• [Exercise description]: Print the line where "1736x887 pixels. Task: Select" occurs and every line that follows it in the data below, ending with the last line, precisely as written.

##### Extracted data #####

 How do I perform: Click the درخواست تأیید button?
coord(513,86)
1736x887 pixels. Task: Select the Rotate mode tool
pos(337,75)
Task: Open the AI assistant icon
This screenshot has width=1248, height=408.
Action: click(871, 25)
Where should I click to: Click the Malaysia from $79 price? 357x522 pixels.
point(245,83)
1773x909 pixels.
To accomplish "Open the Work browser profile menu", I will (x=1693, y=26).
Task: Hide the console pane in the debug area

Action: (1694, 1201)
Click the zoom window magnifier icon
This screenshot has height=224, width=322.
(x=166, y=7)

#####

• [Expected output]:
1736x887 pixels. Task: Select the Rotate mode tool
pos(337,75)
Task: Open the AI assistant icon
This screenshot has width=1248, height=408.
Action: click(871, 25)
Where should I click to: Click the Malaysia from $79 price? 357x522 pixels.
point(245,83)
1773x909 pixels.
To accomplish "Open the Work browser profile menu", I will (x=1693, y=26).
Task: Hide the console pane in the debug area

Action: (1694, 1201)
Click the zoom window magnifier icon
This screenshot has height=224, width=322.
(x=166, y=7)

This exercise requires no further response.